Extracted material:
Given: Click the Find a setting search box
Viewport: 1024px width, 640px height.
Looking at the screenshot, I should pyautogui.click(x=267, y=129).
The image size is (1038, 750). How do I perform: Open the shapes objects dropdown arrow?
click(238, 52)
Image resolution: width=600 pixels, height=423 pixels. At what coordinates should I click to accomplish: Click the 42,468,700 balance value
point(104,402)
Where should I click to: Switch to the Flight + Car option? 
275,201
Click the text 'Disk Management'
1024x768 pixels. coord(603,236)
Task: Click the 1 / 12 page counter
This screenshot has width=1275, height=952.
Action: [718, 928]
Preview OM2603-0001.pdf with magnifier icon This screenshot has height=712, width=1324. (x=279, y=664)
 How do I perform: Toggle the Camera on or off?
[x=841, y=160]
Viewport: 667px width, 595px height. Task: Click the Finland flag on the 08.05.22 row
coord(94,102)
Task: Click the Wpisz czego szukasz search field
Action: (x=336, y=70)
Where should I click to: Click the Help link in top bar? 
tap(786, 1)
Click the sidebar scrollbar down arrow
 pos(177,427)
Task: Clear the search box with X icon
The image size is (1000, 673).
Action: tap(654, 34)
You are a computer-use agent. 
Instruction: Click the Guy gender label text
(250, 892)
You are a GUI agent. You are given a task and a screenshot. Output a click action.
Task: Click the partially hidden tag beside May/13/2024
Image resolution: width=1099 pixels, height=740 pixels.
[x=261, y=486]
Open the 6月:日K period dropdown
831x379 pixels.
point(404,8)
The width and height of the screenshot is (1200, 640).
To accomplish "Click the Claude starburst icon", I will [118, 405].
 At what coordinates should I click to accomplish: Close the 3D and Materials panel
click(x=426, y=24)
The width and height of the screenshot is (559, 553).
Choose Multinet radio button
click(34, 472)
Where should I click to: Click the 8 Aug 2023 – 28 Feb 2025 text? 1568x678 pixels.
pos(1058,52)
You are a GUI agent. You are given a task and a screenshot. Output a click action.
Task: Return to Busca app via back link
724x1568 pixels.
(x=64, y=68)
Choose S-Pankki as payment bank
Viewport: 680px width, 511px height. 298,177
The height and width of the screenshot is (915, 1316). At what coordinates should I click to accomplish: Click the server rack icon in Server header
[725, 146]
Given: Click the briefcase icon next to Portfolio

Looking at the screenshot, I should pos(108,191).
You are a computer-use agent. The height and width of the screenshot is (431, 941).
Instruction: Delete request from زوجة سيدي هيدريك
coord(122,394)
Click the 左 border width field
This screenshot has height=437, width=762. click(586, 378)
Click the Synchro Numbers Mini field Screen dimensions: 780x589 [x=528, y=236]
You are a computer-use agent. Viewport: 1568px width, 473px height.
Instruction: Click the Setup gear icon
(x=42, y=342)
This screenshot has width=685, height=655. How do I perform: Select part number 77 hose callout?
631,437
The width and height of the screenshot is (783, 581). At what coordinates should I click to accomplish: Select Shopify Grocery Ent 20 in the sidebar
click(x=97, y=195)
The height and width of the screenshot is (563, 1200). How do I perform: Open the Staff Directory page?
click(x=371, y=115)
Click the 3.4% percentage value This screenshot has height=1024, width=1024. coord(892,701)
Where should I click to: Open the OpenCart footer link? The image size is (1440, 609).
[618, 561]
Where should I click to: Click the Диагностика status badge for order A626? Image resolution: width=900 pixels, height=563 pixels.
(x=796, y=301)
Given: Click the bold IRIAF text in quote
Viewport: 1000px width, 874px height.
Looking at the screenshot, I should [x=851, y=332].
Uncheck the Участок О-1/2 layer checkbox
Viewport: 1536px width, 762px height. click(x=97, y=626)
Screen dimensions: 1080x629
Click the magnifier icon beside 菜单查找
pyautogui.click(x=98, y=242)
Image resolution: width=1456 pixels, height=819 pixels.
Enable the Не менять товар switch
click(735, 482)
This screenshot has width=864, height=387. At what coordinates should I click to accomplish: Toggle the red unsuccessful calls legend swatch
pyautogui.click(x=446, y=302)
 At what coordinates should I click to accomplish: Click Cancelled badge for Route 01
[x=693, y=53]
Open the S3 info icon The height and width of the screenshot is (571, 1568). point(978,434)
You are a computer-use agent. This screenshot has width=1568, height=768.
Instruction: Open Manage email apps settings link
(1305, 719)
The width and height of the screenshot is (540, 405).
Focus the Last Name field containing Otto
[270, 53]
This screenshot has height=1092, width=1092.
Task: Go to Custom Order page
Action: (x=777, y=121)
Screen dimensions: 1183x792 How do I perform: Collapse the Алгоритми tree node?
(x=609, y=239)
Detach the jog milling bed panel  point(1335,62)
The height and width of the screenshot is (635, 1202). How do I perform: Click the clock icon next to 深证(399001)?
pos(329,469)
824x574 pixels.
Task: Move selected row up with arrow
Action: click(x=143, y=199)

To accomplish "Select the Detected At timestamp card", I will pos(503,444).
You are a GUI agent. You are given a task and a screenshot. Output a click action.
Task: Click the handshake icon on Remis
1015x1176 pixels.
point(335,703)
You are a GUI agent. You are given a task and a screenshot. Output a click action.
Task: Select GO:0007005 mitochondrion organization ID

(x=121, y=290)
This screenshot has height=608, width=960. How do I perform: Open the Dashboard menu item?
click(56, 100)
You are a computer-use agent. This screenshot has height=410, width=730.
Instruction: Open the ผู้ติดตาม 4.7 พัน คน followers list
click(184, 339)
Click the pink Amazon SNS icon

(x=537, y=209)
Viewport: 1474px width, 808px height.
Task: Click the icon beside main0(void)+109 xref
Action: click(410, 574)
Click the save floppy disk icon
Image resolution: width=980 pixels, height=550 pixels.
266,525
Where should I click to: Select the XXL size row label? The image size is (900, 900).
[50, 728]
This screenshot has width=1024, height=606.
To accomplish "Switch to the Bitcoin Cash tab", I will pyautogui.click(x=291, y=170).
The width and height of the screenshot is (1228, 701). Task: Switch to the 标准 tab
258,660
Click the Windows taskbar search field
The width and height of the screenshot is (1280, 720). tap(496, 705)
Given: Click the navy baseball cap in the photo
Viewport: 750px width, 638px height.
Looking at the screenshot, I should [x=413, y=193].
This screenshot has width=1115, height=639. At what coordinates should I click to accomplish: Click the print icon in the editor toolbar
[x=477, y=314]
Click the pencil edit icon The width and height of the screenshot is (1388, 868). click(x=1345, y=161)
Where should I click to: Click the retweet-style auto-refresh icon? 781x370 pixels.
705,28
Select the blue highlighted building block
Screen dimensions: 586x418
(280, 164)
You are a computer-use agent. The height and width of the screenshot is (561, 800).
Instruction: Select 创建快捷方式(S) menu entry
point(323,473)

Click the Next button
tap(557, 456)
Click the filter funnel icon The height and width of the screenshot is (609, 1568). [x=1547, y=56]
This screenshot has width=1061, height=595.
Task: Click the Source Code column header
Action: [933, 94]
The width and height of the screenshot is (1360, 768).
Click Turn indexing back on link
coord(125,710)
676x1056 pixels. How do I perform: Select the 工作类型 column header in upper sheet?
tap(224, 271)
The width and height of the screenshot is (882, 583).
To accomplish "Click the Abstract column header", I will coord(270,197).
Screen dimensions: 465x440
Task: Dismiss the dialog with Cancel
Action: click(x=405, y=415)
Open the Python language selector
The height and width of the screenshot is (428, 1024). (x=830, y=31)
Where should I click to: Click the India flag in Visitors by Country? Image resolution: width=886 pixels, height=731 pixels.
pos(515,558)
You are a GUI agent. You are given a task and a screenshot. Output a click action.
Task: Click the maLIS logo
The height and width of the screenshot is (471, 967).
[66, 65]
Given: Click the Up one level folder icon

Instructions for the task: Each line of the data that holds "computer" should be copied.

Solution to this problem:
You are a computer-use agent. 
You are a computer-use agent. The height and width of the screenshot is (431, 941).
You are a computer-use agent. Viewport: 1568px width, 473px height.
You are a computer-use agent. This screenshot has width=1568, height=768.
You are a computer-use agent. This screenshot has height=410, width=730.
You are a computer-use agent. The height and width of the screenshot is (561, 800).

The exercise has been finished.